• Texte à lire:
⟨

L’objectif des sanctions est clair : assécher les revenus du gouvernement syrien et le forcer à faire des concessions politiques. Contrairement aux autres secteurs, les devises générées par l’exportation du pétrole rentrent directement dans les caisses de l’État.
Les sanctions font particulièrement mal dans le cas de l’Europe qui achète à elle seule près de quatre-vingt-dix pour cent des exportations de brut syrien. Les conséquences de l’application des sanctions ont d’ailleurs été immédiates : mi-octobre, le ministre du Pétrole, Sufian al-Allao, annonçait que la production journalière avait chuté de près d’un tiers à environ 270 000 barils. Le manque de débouchés à l’export a forcé en effet les producteurs locaux à réduire la voilure faute d’espace de stockage.
Le fait que les sanctions n’aient pas été adoptées par l’ONU permet théoriquement au gouvernement de s’orienter vers d’autres marchés ; en pratique cela s’avère cependant bien difficile et la recherche de nouveaux clients bute sur de nombreux obstacles d’ordre logistique et financier. Des importateurs indiens ont fait part de leur intérêt, mais admettent des difficultés pour trouver des tankers. Par ailleurs, afin d’être compétitif le ministère syrien du Pétrole se doit d’ajuster le prix d’exportation à la baisse pour tenir compte des frais de passage par le canal de Suez et des coûts de transport nettement plus élevés que pour les destinations européennes.
Cette perte substantielle de revenus ne va pas aller sans conséquence pour l’État qui a déjà le plus grand mal à boucler ses fins de mois.
Début décembre un autre train de sanctions annoncées par l’Union européenne prévoit un gel des avoirs des principales entreprises pétrolières de l’État syrien. Elles ont poussé les entreprises européennes associées à ces sociétés, en particulier Shell et Total, à annoncer leur retrait du marché.
Ce retrait prend davantage la forme pour l’instant d’une suspension que d’une fin en bonne et due forme des activités en Syrie. Au-delà de leur production, qui est modeste pour des entreprises de la taille de ces multinationales (80 000 b/j pour Shell et 25 000 b/j pour Total), la Syrie représente pour ces entreprises une tête de pont idéale pour l’un des grands marchés de la région, l’Irak. Elle est incontournable sur le long terme pour le transport du brut irakien vers les marchés européens.

⟩

• Lignes extraites:

⟨

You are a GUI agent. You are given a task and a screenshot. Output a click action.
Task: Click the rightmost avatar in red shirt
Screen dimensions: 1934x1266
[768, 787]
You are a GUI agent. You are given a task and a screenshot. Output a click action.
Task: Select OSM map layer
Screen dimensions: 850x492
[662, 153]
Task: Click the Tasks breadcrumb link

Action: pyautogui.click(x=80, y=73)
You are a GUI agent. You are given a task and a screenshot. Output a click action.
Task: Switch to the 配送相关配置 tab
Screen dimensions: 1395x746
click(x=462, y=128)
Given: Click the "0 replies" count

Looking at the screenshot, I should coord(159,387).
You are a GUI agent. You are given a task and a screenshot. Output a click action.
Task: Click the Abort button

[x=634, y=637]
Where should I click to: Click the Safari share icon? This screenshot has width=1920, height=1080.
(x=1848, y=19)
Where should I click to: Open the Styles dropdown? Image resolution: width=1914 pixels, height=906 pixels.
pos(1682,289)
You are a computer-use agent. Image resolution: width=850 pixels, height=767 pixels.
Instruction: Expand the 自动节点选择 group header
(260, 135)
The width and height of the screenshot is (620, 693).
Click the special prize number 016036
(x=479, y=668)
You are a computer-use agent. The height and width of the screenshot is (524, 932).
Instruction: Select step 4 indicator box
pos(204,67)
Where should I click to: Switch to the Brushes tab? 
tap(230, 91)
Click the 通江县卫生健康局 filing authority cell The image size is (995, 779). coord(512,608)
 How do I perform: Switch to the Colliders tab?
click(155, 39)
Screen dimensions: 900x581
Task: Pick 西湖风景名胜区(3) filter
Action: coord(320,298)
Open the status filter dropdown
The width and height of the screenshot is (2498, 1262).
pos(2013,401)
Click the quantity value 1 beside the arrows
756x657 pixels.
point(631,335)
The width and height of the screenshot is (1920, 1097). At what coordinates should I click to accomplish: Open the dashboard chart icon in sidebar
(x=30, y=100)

⟩

• À compléter:
#1 Recopiez le passage du texte sur les sanctions pétrolières visant la Syrie qui s'ouvre sur les mots contenant « Début décembre un » et se clôt sur « retrait du marché. ».
#2 D'après le texte sur les sanctions pétrolières visant la Syrie, quelle part des exportations de brut syrien l'Europe achète-t-elle à elle seule ?
#3 Reformulez sous forme de liste le paragraphe du texte sur les sanctions pétrolières visant la Syrie qui commence par « Le fait que les sanctions », en gardant ses faits principaux.
Les lignes n'interviennent pas dans cet exercice.

• Corrigé:
#1
Début décembre un autre train de sanctions annoncées par l’Union européenne prévoit un gel des avoirs des principales entreprises pétrolières de l’État syrien. Elles ont poussé les entreprises européennes associées à ces sociétés, en particulier Shell et Total, à annoncer leur retrait du marché.

#2 Près de quatre-vingt-dix pour cent.

#3
- Les sanctions n'ont pas été adoptées par l'ONU, ce qui permet en théorie au gouvernement syrien de chercher d'autres marchés.
- En pratique, la recherche de nouveaux clients se heurte à des obstacles logistiques et financiers.
- Des importateurs indiens se disent intéressés, mais ont du mal à trouver des tankers.
- Pour rester compétitif, le ministère syrien du Pétrole doit baisser son prix d'exportation.
- Cette baisse doit compenser les frais de passage par le canal de Suez et des coûts de transport bien plus élevés que vers l'Europe.